Elwin Charles “Preacher” Roe was a baseball player from Ash Flat, Arkansas. His major league career spanned 16 years in the mid-20th century, excepting a few years in the middle when he served is the armed forces during the Second World War and, though he was a five time All-Star pitcher, he is mainly remembered these days — if not by name, at least by the repetition of the quote — for a bit of homespun wisdom he offered to a sports reporter after being removed as starting pitcher in a game before the end of the second inning saying, “Some days you eat the bear, some days the bear eats you.” That’s true of the legal field as much as it is of baseball. And then there are the days when you eat the bear in the morning and the bear returns the favor in the afternoon. This past Tuesday was such a day.
As an appellate attorney, I rarely have need to appear in the trial courts. But, as a member of a law firm with an active trial practice, I sometimes am asked to appear when another member of the firm is not available — and thankfully, where this is due to conflicting appearance requirements, I am given the easier task as between the two. Tuesday, I was appearing in a civil case where the defendant was in default, so really all I had to do was ask the judge to enter a final order for our client and determine the amount of the judgment, including an award of attorneys fees permitted by statute. As the only case on the 9:30 docket, this went fairly quickly and then the judge and I chatted for a bit. I was out the door by 9:45, the bear having been fully dined upon.

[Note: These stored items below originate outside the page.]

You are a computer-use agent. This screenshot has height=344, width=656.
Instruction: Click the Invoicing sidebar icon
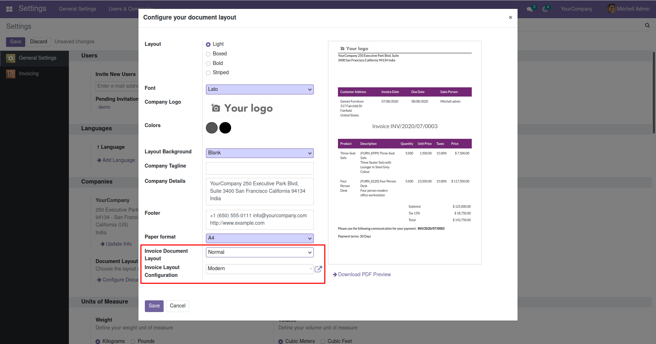point(11,74)
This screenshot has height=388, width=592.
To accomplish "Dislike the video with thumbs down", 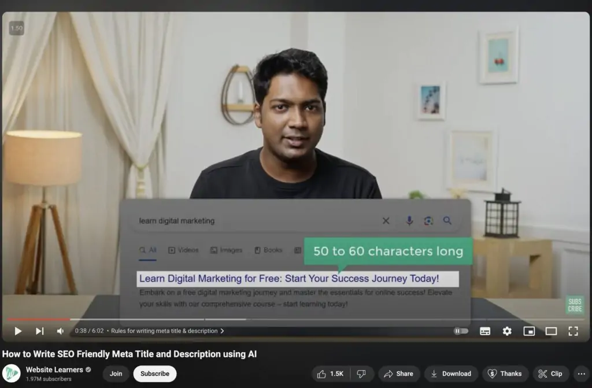I will pyautogui.click(x=361, y=374).
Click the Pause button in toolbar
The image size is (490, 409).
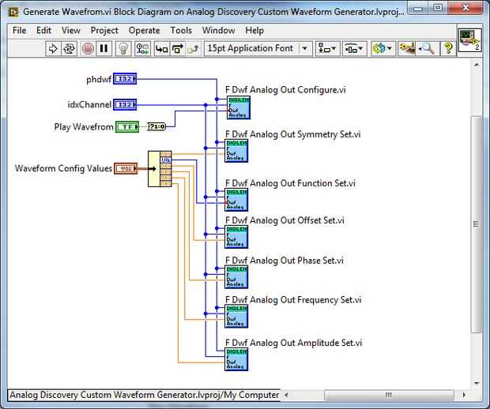(x=104, y=49)
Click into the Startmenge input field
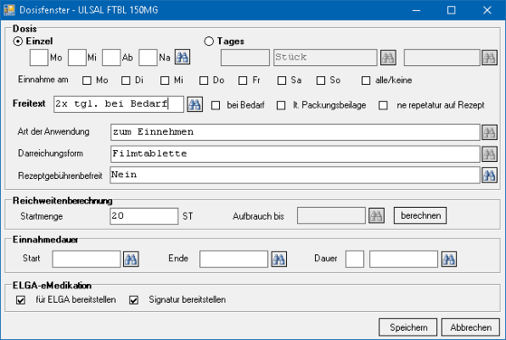Screen dimensions: 506x340 (x=144, y=216)
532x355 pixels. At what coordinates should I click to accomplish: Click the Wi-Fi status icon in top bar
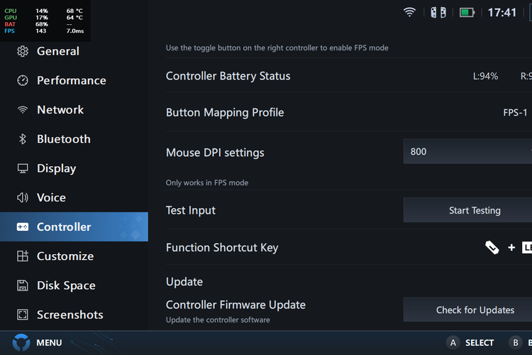pos(409,12)
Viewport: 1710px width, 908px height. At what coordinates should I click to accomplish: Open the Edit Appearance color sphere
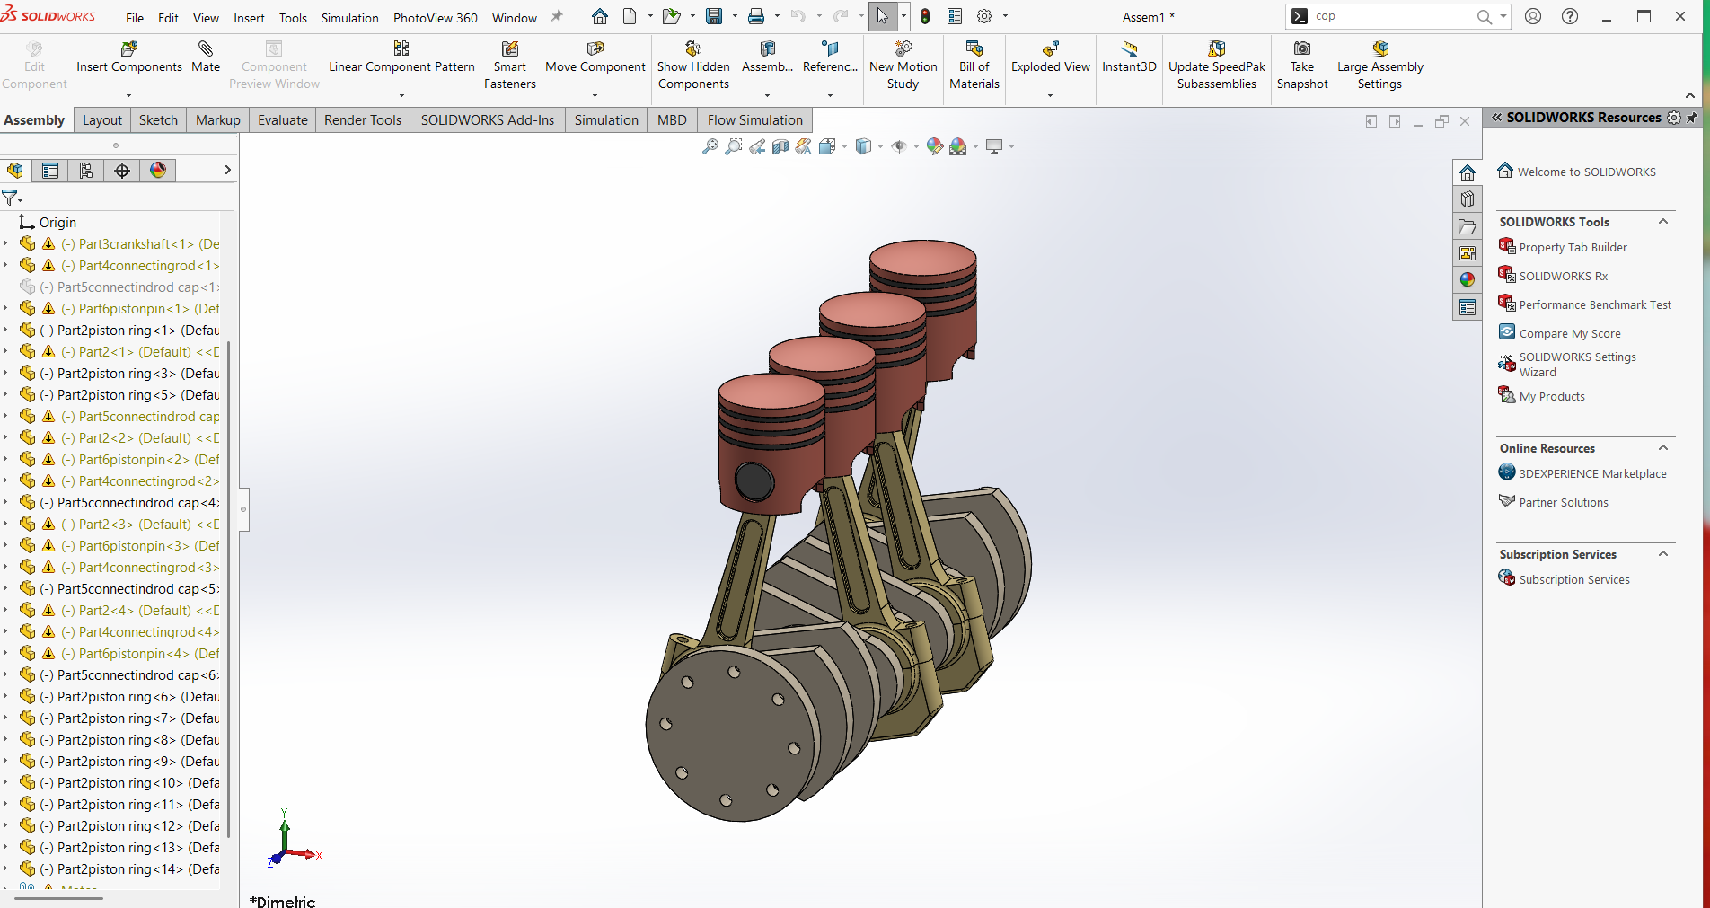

In the afternoon, I had an argument before a writ panel of the Supreme Court of Virginia in an appeal from the Court of Appeals in a criminal matter. I had been brought into the case after the Court of Appeals determined that the issue raised had been waived in the trial court, although the question of waiver had not been raised until the appeal had been granted and the Attorney General had taken over the representation of the Commonwealth. My task was to convince the Court that the waiver had been “waived” because the Commonwealth had responded in trial court and the judge had ruled upon the motion, implicitly finding that there was good cause to not apply a requirement that the defendant provide notice to the Commonwealth before raising a constitutional challenge to a criminal charge. The Commonwealth chose not to respond to my brief (which is not a default, as you cannot default as the appellee).
Now, the “bear” in this case manifested himself in the form of Justice Kelsey — who correctly pointed out that 1) even if the waiver was not raised in the trial court, the judgment could be affirmed under a right result/wrong reason approach and the Commonwealth was not subject to the preservation requirement for opposition arguments (with the Justice adding that he recognized it was subject to the rule for cross-error). I dodged the bear by asserting that the right result/wrong reason doctrine requires that the trial court have an opportunity to rule on the right reason, which did not happen in this case. But, said the bear, 2) the Attorney General is not bound by the record created by the Commonwealth’s Attorney as they are independent constitutional officers (a rule I happen to disagree with, but that is hardly the point, as it is a rule possibly applicable in this case). I gamely tried to dodge the bear by asserting that while the AG was not bound by the record created in the trial court, the Commonwealth was bound by the judge’s implicit decision that good cause existed to consider the issue — “waiving the waiver.” The bear was having none of it, and as my time was expiring I pivoted to the “ends of justice” argument of my third assignment of error — saying that this issue (challenging a penal statute as unconstitutionally vague and overbroad) deserved review, waiver or not. Justice Mims, presiding perhaps for the final time before his impending retirement, took pity on my bear-mauled carcass by calling time.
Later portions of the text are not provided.